UOL Comportamento fez essa pergunta a três especialistas de diferentes áreas: uma antropóloga, uma psicóloga e um fisiologista. A argumentação de cada um deles é diversa, mas acaba chegando sempre à mesma conclusão: o instinto materno não existe.
A antropóloga Mirian Goldenberg diz que falar de instinto aprisiona as mulheres ao papel de mãe. "Elas também podem ser outras coisas", diz ela, que é professora da UFRJ (Universidade Federal do Rio de Janeiro).
Essa ideia, construída culturalmente, vem sendo demolida pelas transformações ocorridas no país nos últimos anos. "Cresceu o número de mulheres que não têm filho ou adiam a gravidez. Isso mostra que o instinto materno não existe", afirma a antropóloga.
Pressão interna e externa
De acordo com Mirian, as brasileiras começam a derrubar o mito de que só serão felizes se constituírem uma família. Mas há muita estrada pela frente. "Esses valores ainda estão muito introjetados nelas. As mulheres sofrem pressão interna e externa para terem filhos. Ainda não é uma escolha legítima".
As próprias mulheres questionam umas às outras: você não vai passar por uma experiência tão determinante?
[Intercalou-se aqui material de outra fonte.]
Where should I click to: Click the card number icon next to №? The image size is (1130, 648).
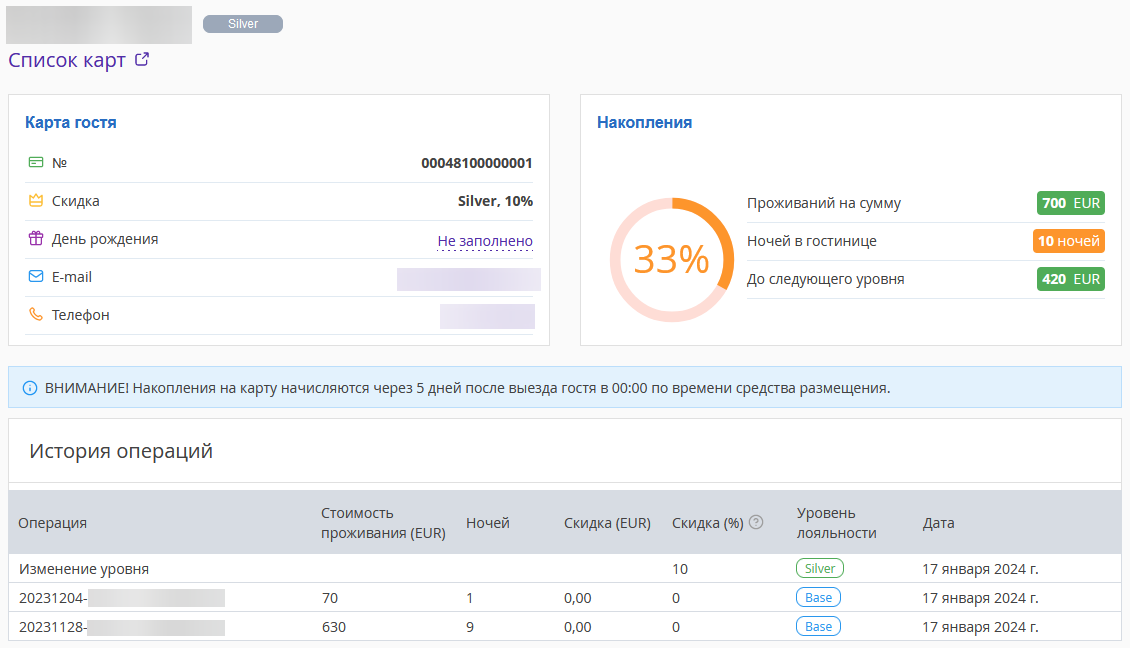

Até o mercado estimula a crença no instinto materno para aquecer as vendas em efemérides como o Dia das Mães. As que não desempenham esse papel se sentem deslocadas diante da enxurrada de propagandas para a segunda data mais importante do ano para o comércio.
"Imagine se isso aconteceria na Alemanha?", pergunta Mirian, usando como o exemplo o país que incentiva os casais a terem filhos, devido à baixa taxa de natalidade.
Comportamento adquirido, não instintivo
De acordo com a psicóloga Maria Luísa Castro Valente, da Unesp (Universidade Estadual Paulista Júlio de Mesquita Filho), em Assis (SP), a maternidade, como outros comportamentos, é socialmente adquirida.
"A idade reprodutiva está se tornando mais tardia devido à inserção econômica feminina", diz Maria Luísa. "Vivemos em uma cultura na qual muitas mulheres têm contato com um recém-nascido pela primeira vez quando têm seu próprio filho".
Do ponto de vista biológico, o conceito de instinto materno também não encontra eco. "Essa ideia se baseia na existência de um conjunto de comportamentos inatos, que estariam prontos para serem desencadeados pelo estímulo, o recém-nascido", explica Aldo B. Lucion, que é professor de fisiologia do sistema nervoso na UFRGS (Universidade Federal do Rio Grande do Sul).
Segundo Lucion, nessa concepção haveria um período específico para que o elo afetivo se efetivasse, ou seja, até alguns dias depois do parto. Depois desse intervalo, nada feito.
"As premissas do instinto materno não foram comprovadas. Esse conceito de padrões comportamentais fixos pode gerar muita ansiedade na mulher, especialmente com seu primeiro filho", explica o professor. "É muito comum a mãe ficar preocupada se está fazendo certo, como se houvesse um conjunto de condutas pré-estabelecido".
Influências ambientais
Em vários animais, inclusive no ser humano, a maneira de agir das mamães é flexível e extraordinariamente adaptada ao ambiente. Dessa forma, o instinto materno como um padrão pode levar à negligência na construção de um modo de interagir com o bebê.
"Essa interação com o filho é mais dinâmica do que outras relações afetuosas", afirma Lucion. Isso porque ele se desenvolve e se transforma rapidamente com o crescimento, requerendo que o vínculo seja naturalmente ajustável.
"O comportamento materno é biologicamente essencial e foi um passo evolutivo decisivo", explica o professor. Ter uma prole em pequeno número, que recebe alto investimento, diferencia os mamíferos de outras espécies, que contam com uma grande quantidade de descendentes sem nenhum contato mais próximo com os genitores.